The Supreme Court overturned the Court of Appeal’s decision. This is a highly significant judgment, and the upshot is that the court can imply terms into an agreement where the parties intend to be bound and to create legal relations, and where such a term is necessary to give the agreement business efficacy or where the term would be so obvious that it ‘goes without saying’, and where without that term the agreement would be regarded as incomplete or too uncertain to be enforceable. Lord Kitchin stated that ‘there is no general rule that it is not possible to imply a term into an agreement to render it sufficiently certain or complete to constitute a binding contract’.
This decision was unanimous. Lord Briggs went on to add that ‘the context in which words are used, and the conduct of the parties at the time when the contract was made, tells you as much, or even more, about the essential terms of the bargain than do the words themselves’. In this case, the court found that ‘to leave Mr Wells without any obligation to pay Mr Devani would have been completely inconsistent with the nature of their relationship’. The Supreme Court decided that there was a binding contract between Mr Wells and Mr Devani, and that Mr Wells was liable to pay Mr Devani commission.

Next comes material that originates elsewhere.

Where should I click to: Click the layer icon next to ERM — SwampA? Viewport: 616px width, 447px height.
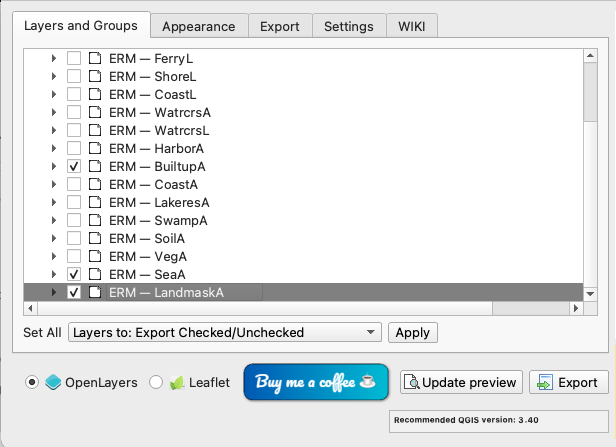pos(95,220)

However, just as the County Court reduced the commission payable to Mr Devani, so too did the Supreme Court. It was found that Mr Devani did not expressly inform Mr Wells of the commission triggering event immediately after their verbal contract was made, nor did he inform Mr Wells of the same as soon as reasonably practicable. This was found to be contrary to the rules outlined in the Estate Agents Act 1979 and The Estate Agents (Provision of Information) Regulations 1991. Mr Devani’s failure to inform Mr Wells of the full terms and conditions in the proper time was found to have prejudiced Mr Wells and his commission was accordingly reduced by the court by one third. Lord Briggs made clear that although the court can recognise an enforceable liability to pay even from ‘the briefest and most informal exchange between the parties’, the statutes in place seek to protect consumers by making estate agents clearly communicate a client’s liabilities to them.

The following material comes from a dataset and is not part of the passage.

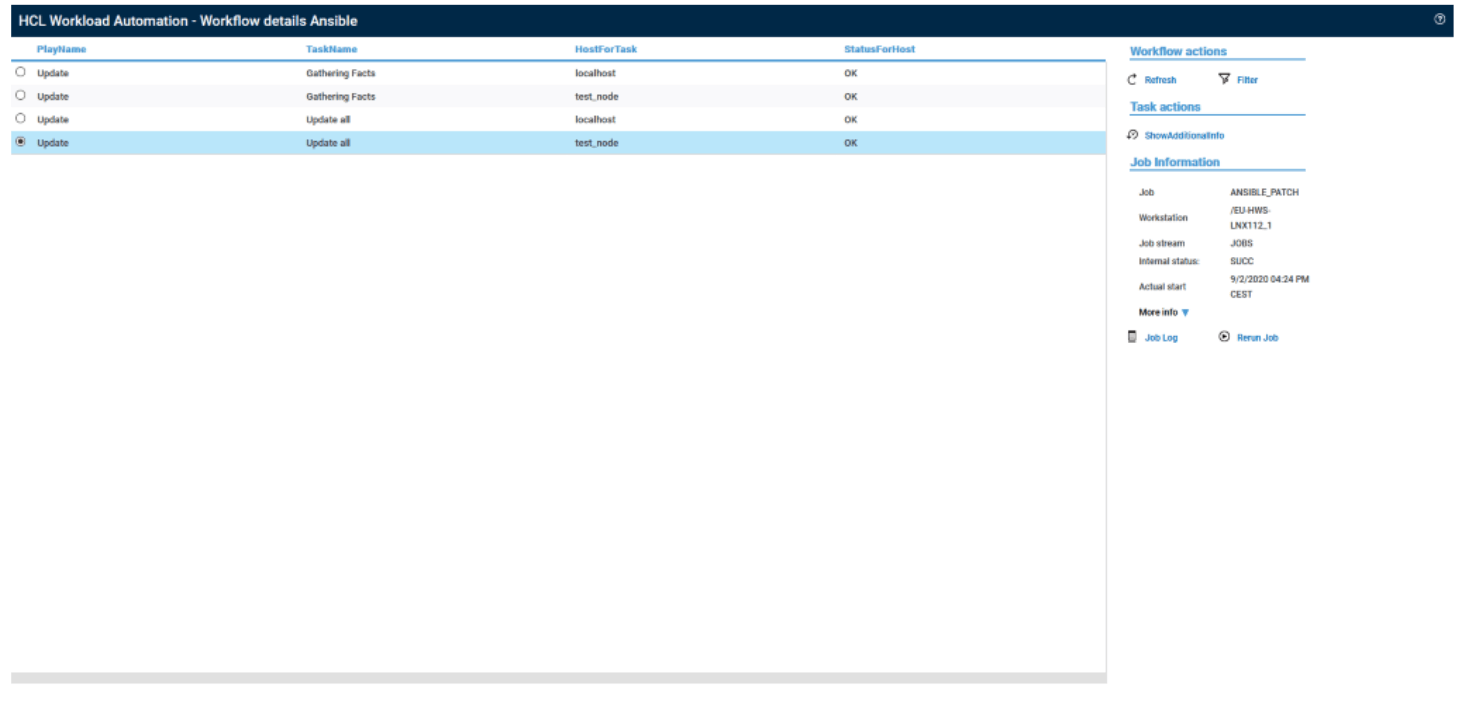
Task: Sort by TaskName column header
Action: coord(331,49)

In practical terms, this case shows that where there is an agreement and an intention to create legal relations by both parties, but there are obvious terms missing from that agreement, then the court can imply such terms to give the agreement business efficacy and create a binding contract. This is good news for estate agents who want to enforce the liability of a client to pay commission. However, it is crucial that where that estate agent does not confirm to their client in writing of their exact obligations, that agent may be heavily penalised when it comes to collecting that commission.
As an estate agent, the best thing to do is to always make sure that all verbal agreements are distilled in writing and relayed to the client as soon as possible. Failure to do so could result in a hefty penalty, and see commission significantly reduced for what essentially comes down to a seemingly minor administrative oversight which can be easily avoided.